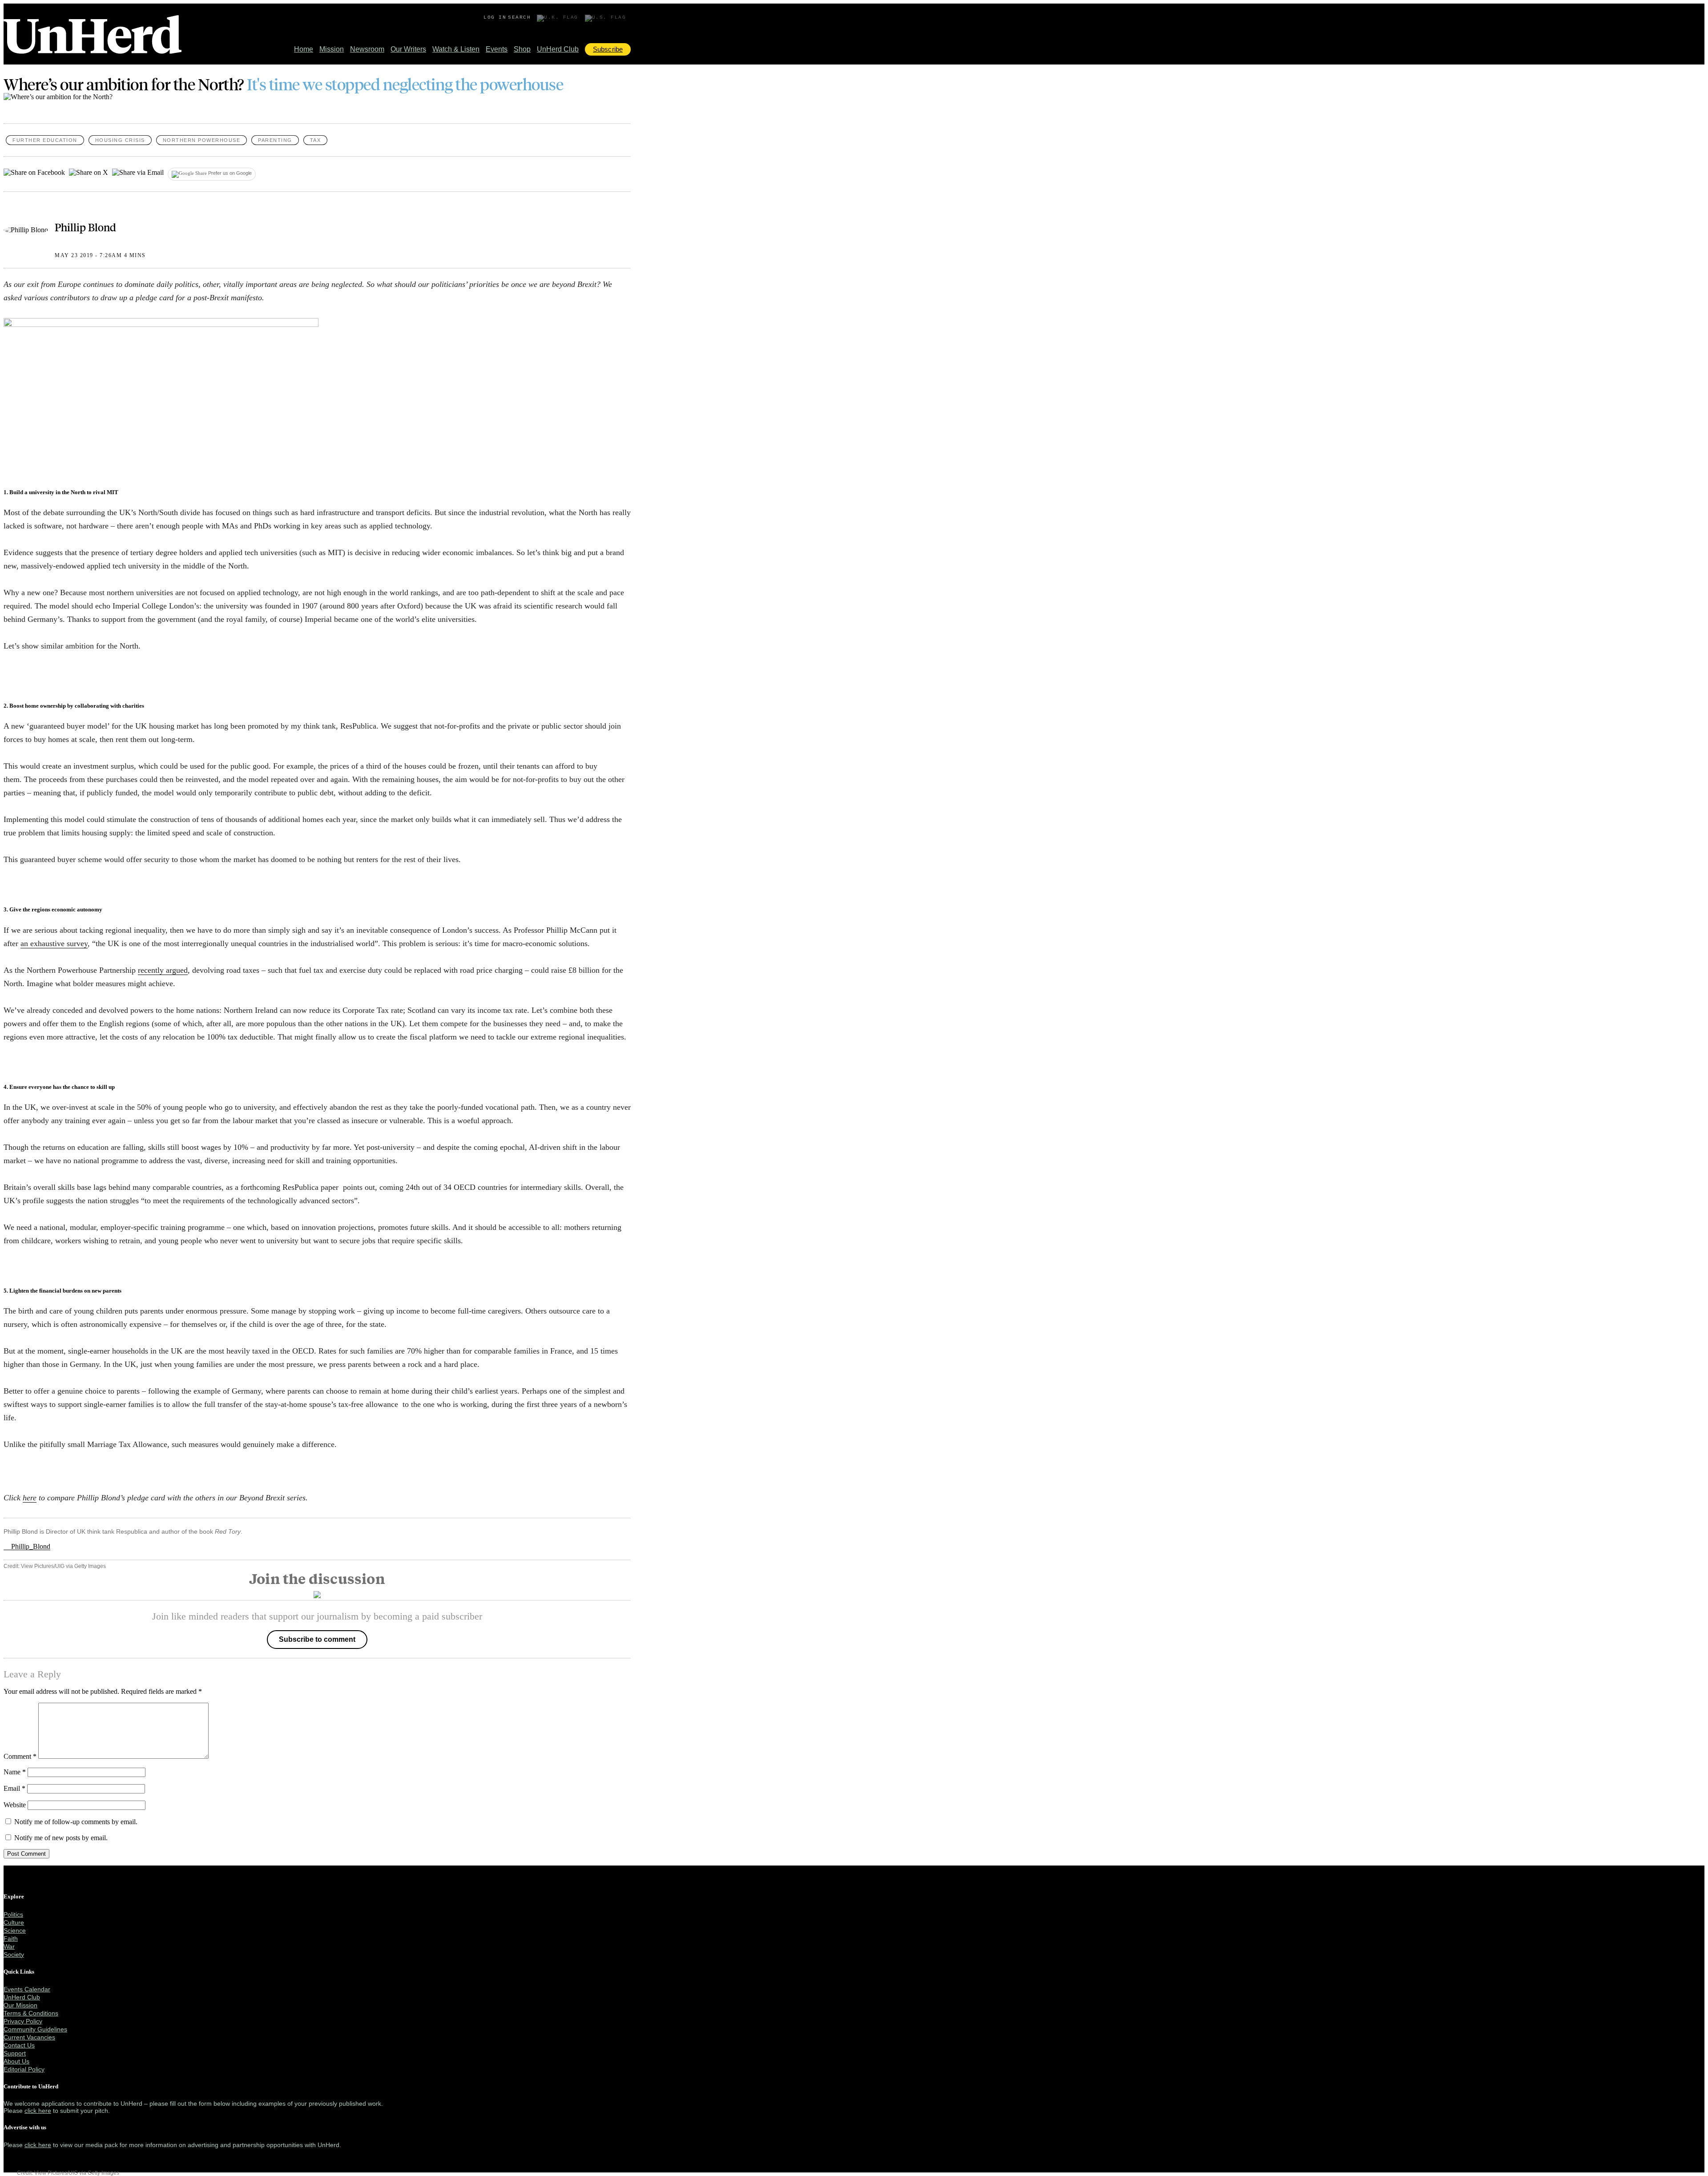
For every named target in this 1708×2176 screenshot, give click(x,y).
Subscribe (608, 49)
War (9, 1946)
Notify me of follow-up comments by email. (75, 1821)
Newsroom (367, 49)
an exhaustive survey (54, 943)
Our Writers (408, 49)
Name (15, 1772)
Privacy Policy (23, 2021)
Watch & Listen (455, 49)
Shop (522, 49)
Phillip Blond (85, 227)
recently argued (163, 970)
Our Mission (20, 2005)
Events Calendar (27, 1989)
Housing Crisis (120, 140)
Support (15, 2053)
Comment (20, 1756)
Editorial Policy (24, 2069)
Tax (315, 140)
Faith (11, 1938)
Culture (14, 1922)
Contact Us (19, 2045)
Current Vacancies (29, 2037)
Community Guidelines (35, 2029)
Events (497, 49)
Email (14, 1788)
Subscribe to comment (317, 1639)
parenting (275, 140)
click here (37, 2110)
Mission (331, 49)
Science (15, 1930)
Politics (13, 1914)
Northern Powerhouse (202, 140)
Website (15, 1805)
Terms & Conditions (31, 2013)
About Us (16, 2061)
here (29, 1497)
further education (44, 140)
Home (303, 49)
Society (14, 1954)
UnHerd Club (558, 49)
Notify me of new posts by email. (61, 1838)
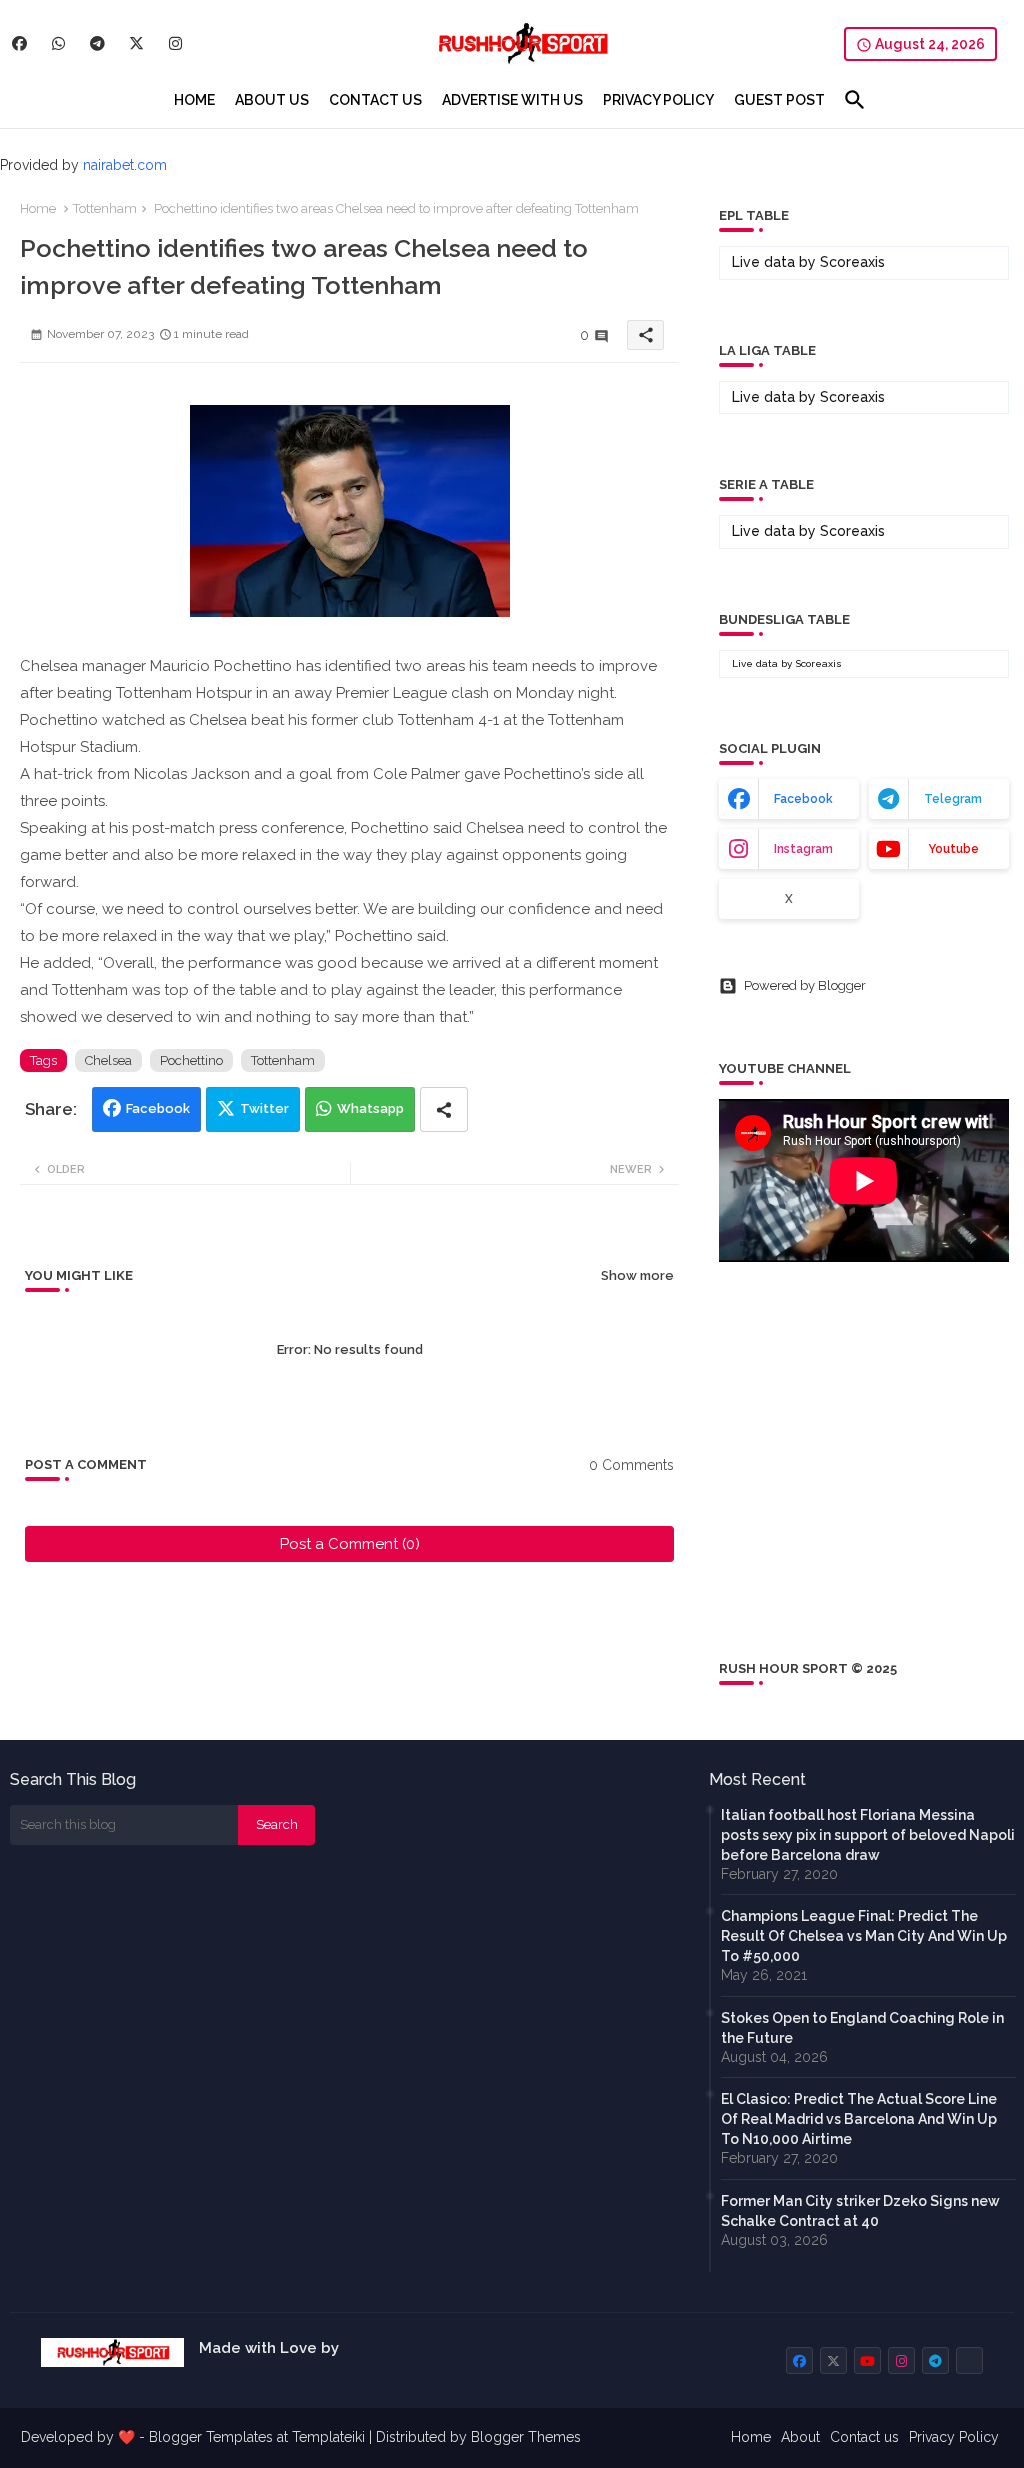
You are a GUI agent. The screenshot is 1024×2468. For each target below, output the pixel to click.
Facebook (158, 1108)
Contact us (864, 2437)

- Exercise: From the first line to the last, write out the data exactly, dropping any pictures.

- Reply:
For every named target in this 1708×2176 screenshot, give click(x,y).
Subscribe (608, 49)
War (9, 1946)
Notify me of follow-up comments by email. (75, 1821)
Newsroom (367, 49)
an exhaustive survey (54, 943)
Our Writers (408, 49)
Name (15, 1772)
Privacy Policy (23, 2021)
Watch & Listen (455, 49)
Shop (522, 49)
Phillip Blond (85, 227)
recently argued (163, 970)
Our Mission (20, 2005)
Events Calendar (27, 1989)
Housing Crisis (120, 140)
Support (15, 2053)
Comment (20, 1756)
Editorial Policy (24, 2069)
Tax (315, 140)
Faith (11, 1938)
Culture (14, 1922)
Contact Us (19, 2045)
Current Vacancies (29, 2037)
Community Guidelines (35, 2029)
Events (497, 49)
Email (14, 1788)
Subscribe to comment (317, 1639)
parenting (275, 140)
click here (37, 2110)
Mission (331, 49)
Science (15, 1930)
Politics (13, 1914)
Northern Powerhouse (202, 140)
Website (15, 1805)
Terms & Conditions (31, 2013)
About Us (16, 2061)
here (29, 1497)
further education (44, 140)
Home (303, 49)
Society (14, 1954)
UnHerd Club (558, 49)
Notify me of new posts by email. (61, 1838)
You are a GUI agent. The screenshot is 1024×2468. For each target below, output the pixel to click.
Facebook (158, 1108)
Contact us (864, 2437)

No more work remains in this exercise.